Balami Joyce S, Ford Gary A, Buchan Alastair M, Gray Alastair, Francesconi Andrea, Collini Paolo, Candio Paolo
Acute Stroke Programme, Radcliffe Department of Medicine, University of Oxford, Oxford, UK.
Neuroscience Department, Sheffield University Teaching Hospital, Sheffield, UK.
BMC Health Serv Res. 2024 Aug 7;24(1):902. doi: 10.1186/s12913-024-11290-8.
Comprehensive stroke centres across England have developed investment proposals, showing the estimated increases in mechanical thrombectomy (MT) treatment volume that would justify extending the standard hours to a 24/7 service provision. These investment proposals have been developed taking a financial accounting perspective, that is by considering the financial revenues from tariff income. However, given the pressure put on local health authorities to provide value for money services, an affordability question emerges. That is, at what additional MT treatment volume the additional treatment costs are offset by the additional health economic benefits, that is quality-adjusted life years (QALYs) and societal cost savings, generated by administering MT compared to standard care.
A break-even analysis was conducted to identify the additional MT treatment volume required. The incremental hospital-related costs associated with the 24/7 MT extension were estimated using information and parameters from four relevant business cases. The additional societal cost savings and health benefits were estimated by adapting a previously developed Markov chain-based model.
The additional hospital-related annual costs for extending MT to a 24/7 service were estimated at a mean of £3,756,818 (range £1,847,387 to £5,092,788). On average, 750 (range 246 to 1,571) additional eligible stroke patients are required to be treated with MT yearly for the proposed 24/7 service extension to be affordable from a health economic perspective. Overall, the additional facility and equipment costs associated with the 24/7 extension would affect this estimate by 20%.

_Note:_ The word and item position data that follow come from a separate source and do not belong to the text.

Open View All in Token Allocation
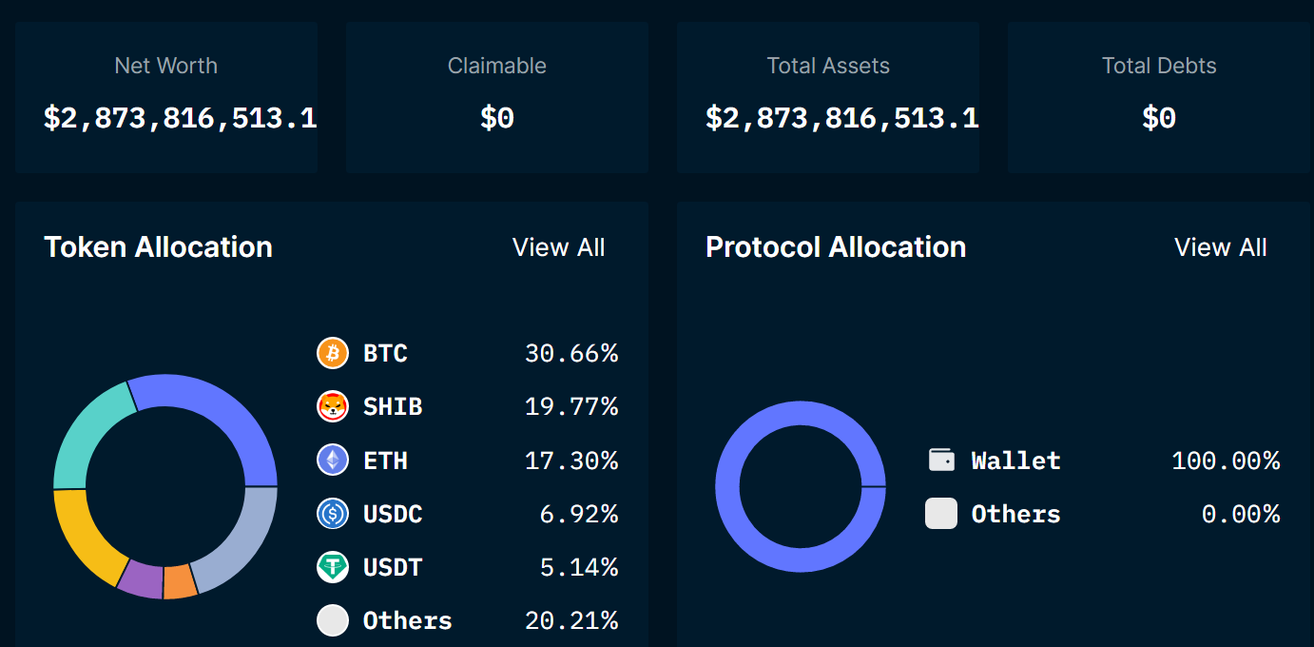This screenshot has width=1314, height=647. coord(558,247)
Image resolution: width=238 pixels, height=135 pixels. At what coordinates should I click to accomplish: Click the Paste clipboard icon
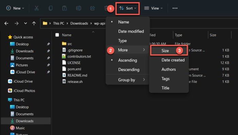[65, 8]
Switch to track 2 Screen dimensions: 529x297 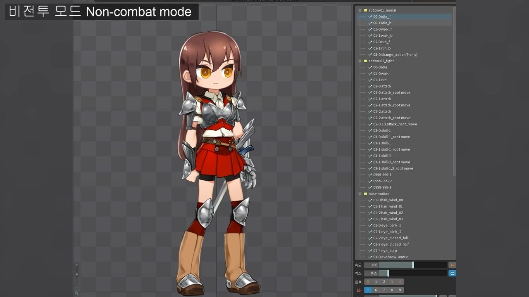pos(384,282)
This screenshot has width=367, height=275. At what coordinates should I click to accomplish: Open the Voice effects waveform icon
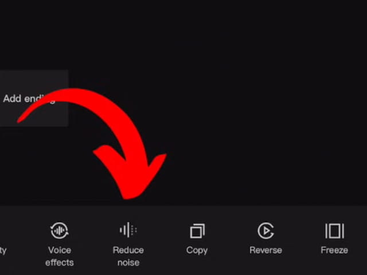coord(60,230)
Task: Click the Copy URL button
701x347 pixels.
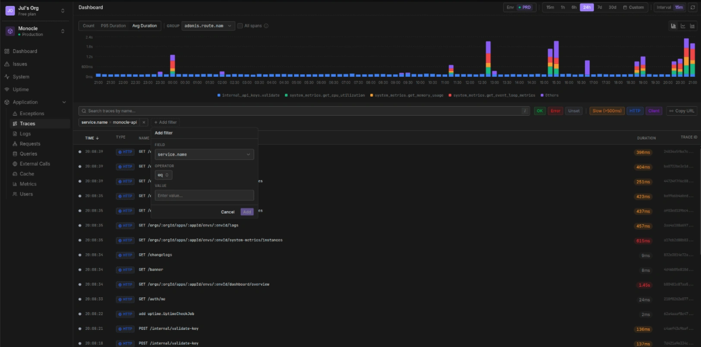Action: tap(682, 111)
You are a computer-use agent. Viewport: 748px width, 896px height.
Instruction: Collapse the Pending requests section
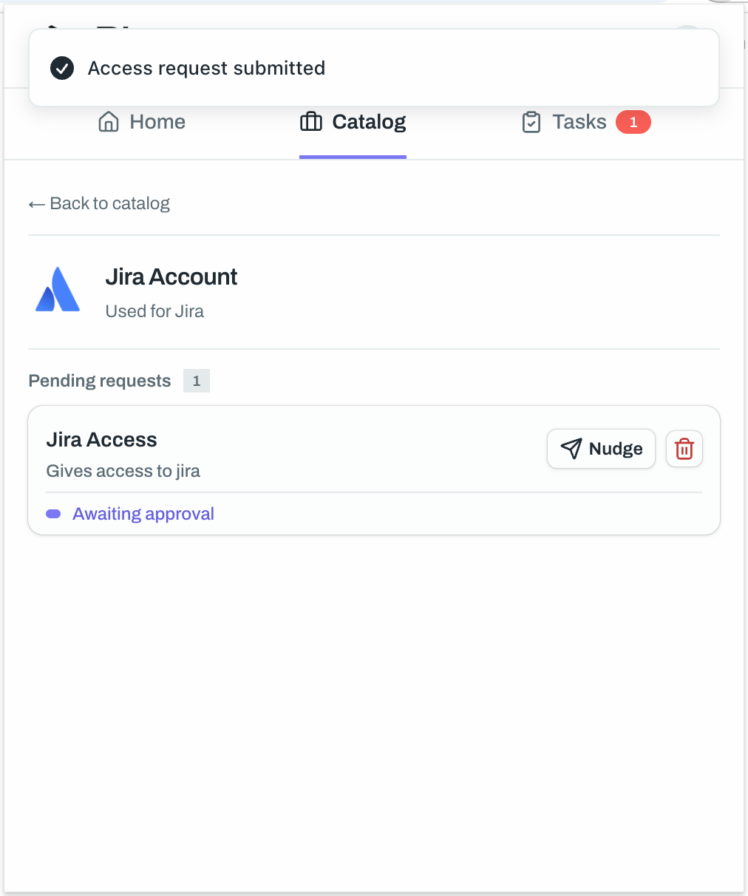pos(99,380)
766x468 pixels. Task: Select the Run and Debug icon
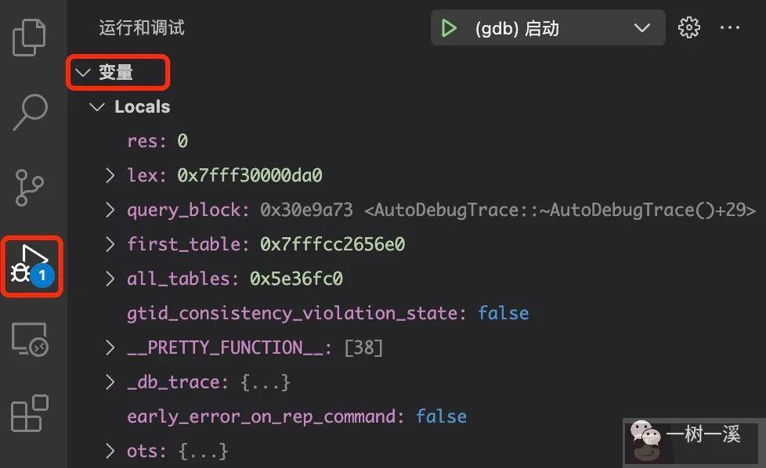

These findings support the ongoing debate regarding the optimal levels of MT treatment required for a 24/7 extension and respective changes in hospital organisational activities. They also highlight a need for a regional-level coordination between local authorities and hospital administrations to ensure equity provision in that stroke patients can benefit from MT and that the optimal MT treatment volume is reached. Future studies should contemplate reproducing the presented analysis for different health service provision settings and decision making contexts.
英国各地的综合卒中中心已制定投资提案,显示了机械取栓(MT)治疗量的预计增加情况,这将证明将标准工作时间延长至全天候服务是合理的。这些投资提案是从财务会计角度制定的,即通过考虑关税收入的财务收益。然而,鉴于当地卫生当局面临提供物有所值服务的压力,一个可承受性问题出现了。也就是说,在额外的MT治疗量达到多少时,额外的治疗成本会被与标准治疗相比实施MT所产生的额外健康经济效益(即质量调整生命年(QALYs)和社会成本节约)所抵消。
进行了盈亏平衡分析,以确定所需的额外MT治疗量。使用来自四个相关商业案例的信息和参数,估计了与24/7 MT扩展相关的增量医院相关成本。通过调整先前开发的基于马尔可夫链的模型,估计了额外的社会成本节约和健康效益。
将MT扩展至24/7服务的额外年度医院相关成本估计平均为3756818英镑(范围为1847387英镑至5092788英镑)。从健康经济角度来看,平均每年需要额外750名(范围为246至1571名)符合条件的卒中患者接受MT治疗,才能使提议的24/7服务扩展具有可承受性。总体而言,与24/7扩展相关的额外设施和设备成本将使这一估计受到20%的影响。
这些发现支持了关于24/7扩展所需的MT治疗最佳水平以及医院组织活动相应变化的持续辩论。它们还强调了地方当局和医院管理部门之间进行区域层面协调的必要性,以确保公平提供服务,使卒中患者能够从MT中受益,并达到最佳的MT治疗量。未来的研究应考虑针对不同的卫生服务提供环境和决策背景重现所呈现的分析。